Review: Don't Pass Up This "Bad Penny"

Bad Penny

Written by Mac Wellman

Directed by Kristan Seemel

Presented by The Flea Theater

20 Thomas St., Manhattan, NYC

August 24-October 7, 2019 [extended through October 13, 2019]

Joseph Huffman (far left), Emma Orme (left), Bailie de Lacy (right), Lambert Tamin (far right). Photo by Allison Stock

 A woman ponders the ontology of the sky. Later, she delivers a florid and impassioned oration about a yet-to-be-discovered cheese. A confrontational man with Montana roots carries a whitewall tire. On the margins of other conversations, a trio of women speak quietly in unison. Welcome to the Central Park of Mac Wellman's Bad Penny, a place that one character characterizes as a place of lunacy that provides an escape from the even greater lunacy of city life. The Flea Theater's current production of Bad Penny makes up part of its Mac Wellman: Perfect Catastrophes, A Festival of Plays, a celebration of the work of Wellman, award-winning playwright, novelist, professor, and co-founder of the Flea. In addition to Bad Penny, the festival will feature productions of Sincerity Forever (reviewed by us here) and The Sandalwood Box and the premieres of The Invention of Tragedy and The Fez (this last on a double-bill with The Sandalwood Box). Festival passes are available and, if Bad Penny is anything to go by, an excellent investment.

Bad Penny was originally performed, in 1989, at Bow Bridge in Central Park. Thirty years on, it is the first production to be staged in the Flea's outdoor courtyard, "The Pete." Astroturf, a cabana bar, and a game of beanbag toss lend the performance space some of the atmosphere of a park, as do the various chairs, benches, and mats placed throughout for audience seating. The cast moves freely around the space, sometimes creating multiple points of focus or even, individually, briefly engaging an audience member in the background. Often, characters unleash whirlwinds of overlapping dialogue, sometimes directed to another character and sometimes not, and all of this creates an energizing experience that, given the absurdist bent of the play, is one of immersion if not of verisimilitude.

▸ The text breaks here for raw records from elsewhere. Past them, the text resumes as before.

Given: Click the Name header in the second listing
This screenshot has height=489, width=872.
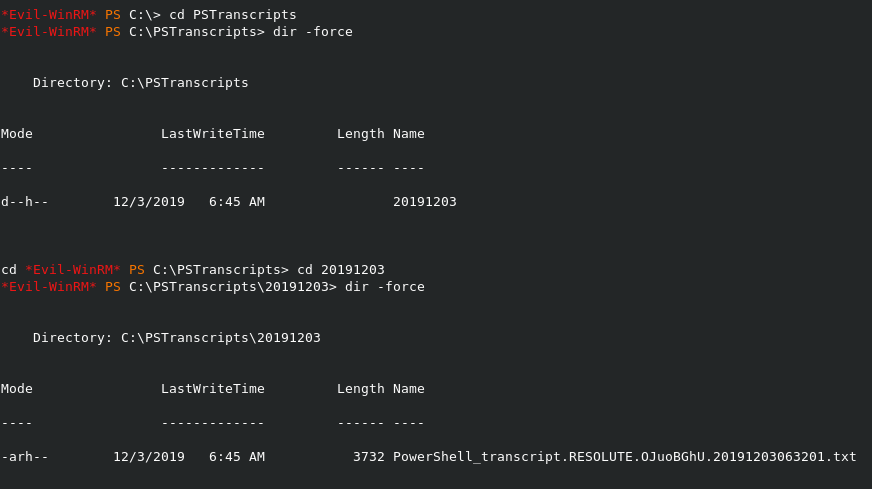Looking at the screenshot, I should (x=408, y=389).
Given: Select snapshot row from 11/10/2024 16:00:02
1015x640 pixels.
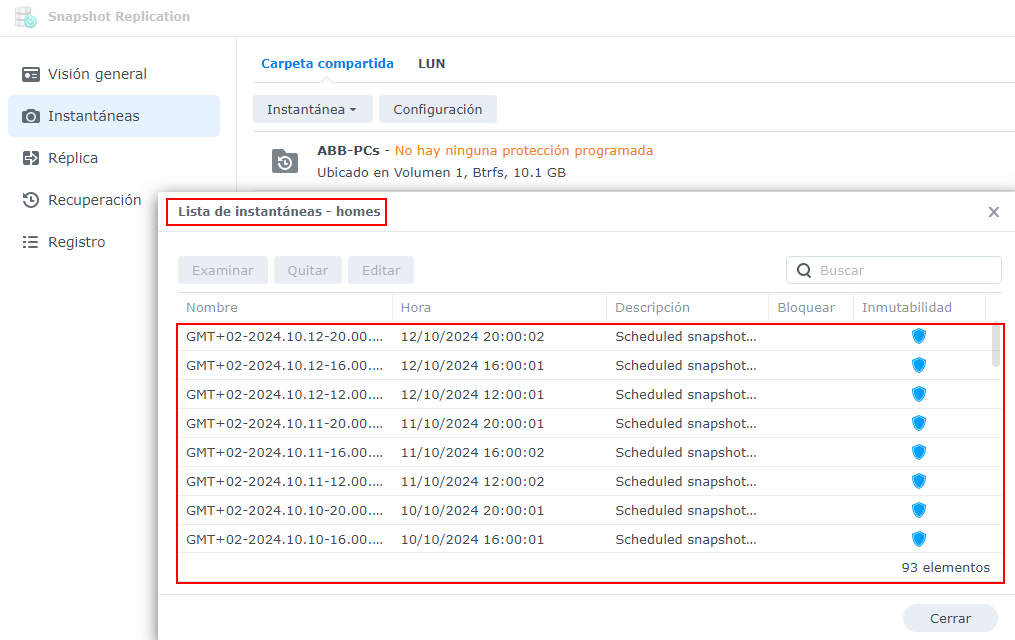Looking at the screenshot, I should coord(472,452).
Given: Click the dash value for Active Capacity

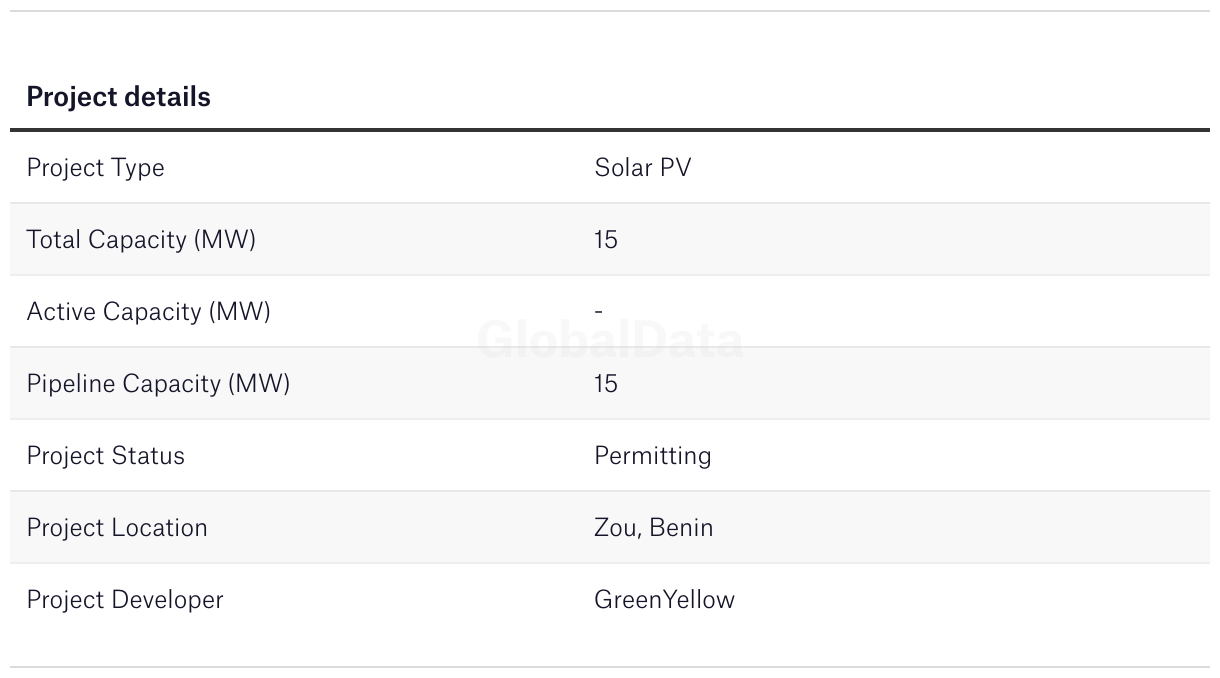Looking at the screenshot, I should pos(599,311).
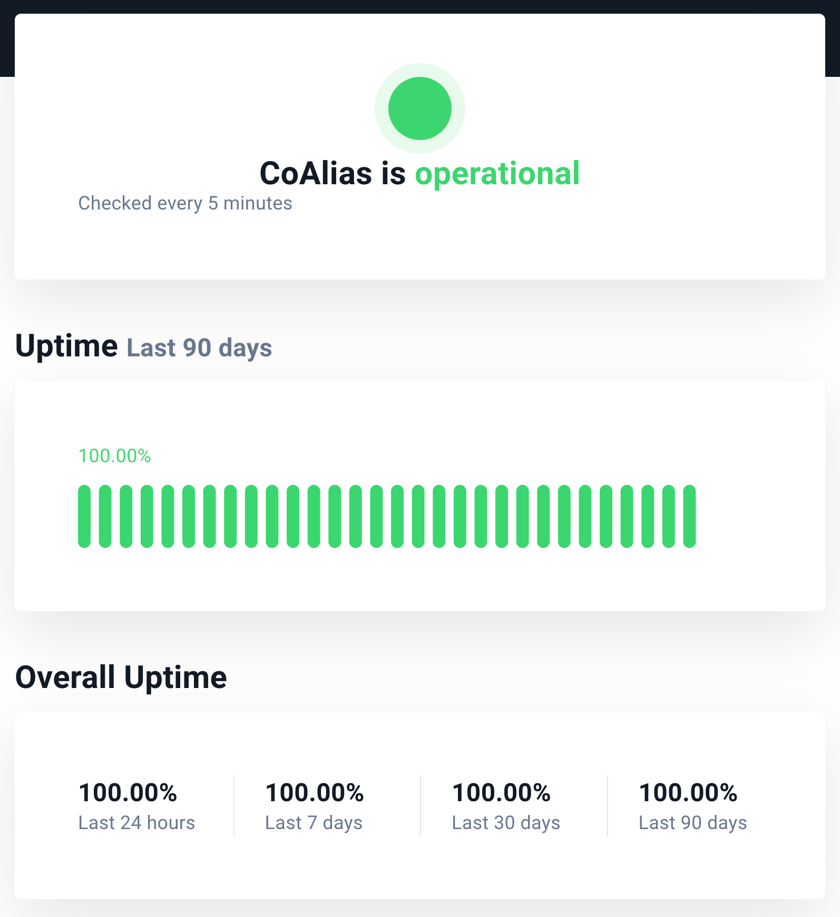Image resolution: width=840 pixels, height=917 pixels.
Task: Click the word "operational" in the heading
Action: [497, 174]
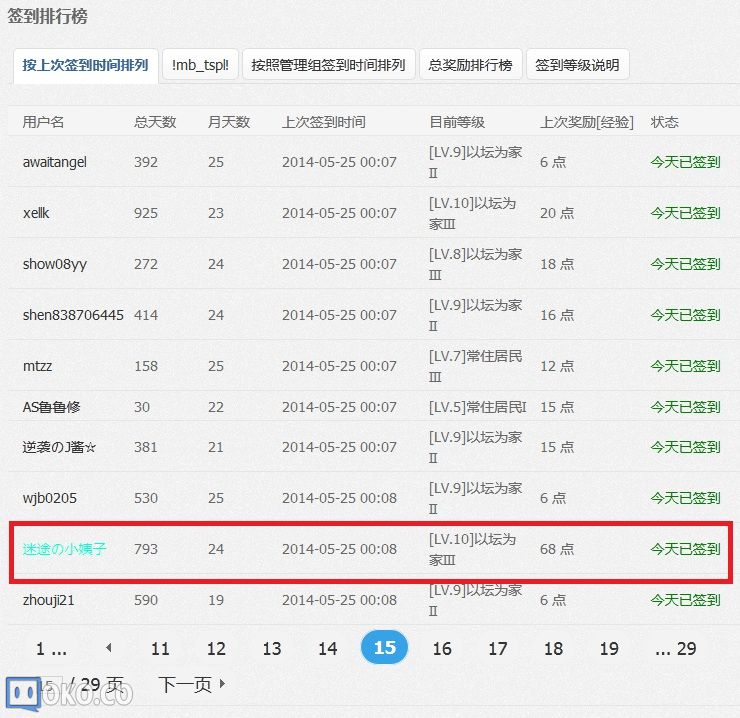740x718 pixels.
Task: Click the 上次签到时间 column header
Action: [324, 122]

An experimental play, Bad Penny is less interested in plot than in theme and the play of language. At the center of the play are a woman, Kat (Emma Orme), who worries about having picked up a bad penny (the kind that is face-down on the ground), and a man, Ray (Joseph Huffman), who has had a flat tire outside the east side of the park. Two more men (Alex J. Moreno and Lambert Tamin) insert themselves into the random encounter between Kat and Ray, both calling Ray a liar or crazy for his account of his motoring troubles, and a second woman (Bailie de Lacy, sounding like Carol Kane on The Unbreakable Kimmy Schmidt) involves herself in short order, defending Ray while criticizing the third man (Tamin) and laying out the boundaries of how "normal" people behave. Among the ensuing interchanges, we learn something about Ray's growing up in Big Ugly, Montana, and Kat's "gruesome" childhood in an undesirable part of the city; the second man (Moreno), prompted by Kat's poetic opening ruminations about the reality of the sky, expresses his feelings of insignificance in the face of an uncaring universe and unchanging heavens; and the second woman turns out to be a bit conspiracy-minded. There is also a Chorus (Caroline Banks, Dana Placentra, and Katelyn Sabet), who bring to mind the Weird Sisters or the Fates, and the play takes a couple of (further) unexpected turns that we won't spoil here except to say that one involves a terrific piece of staging (the awareness of which you could watch make its way unevenly through the audience) and another involves a selection of unusual hats and a bracing cacophony of proverbs.

Bailie de Lacy (top far left), Dana Placentra (top center),
Lambert Tamin (top far right), Katelyn Sabet (bottom far left),
Alex J, Moreno (bottom center), Caroline Banks (bottom far right),
Emma Orme (far right on table). Photo by Allison Stock.
One of the overarching themes that emerges is incomprehensibility. Kat, who associates herself with myth or the mythic and lost things, asserts that some things just inescapably escape us, even if that means that they slowly lead to a kind of madness (by this point, the magnetic Orme has adopted the intensity of a preacher on the heights of a picnic table). The play at least partly embodies the incomprehensible in the Boatman of Bow Bridge (Ryan Wesley Stinnett), a cross between a bridge troll and Charon, reputed to ferry those who pick up (or, to him, steal) his bad pennies to hell. Kat believes in the Boatman. Ray does not. Ray believes in tangibles such as money and muscle and denies the intangible, with the exception of power. Bad Penny explores this conflict and its implications for contemporary life with humor, unpredictability, a dash of creeping dread, and bouts of exhilarating rhetorical excess. In short, Bad Penny is absurdist theater at its most exciting.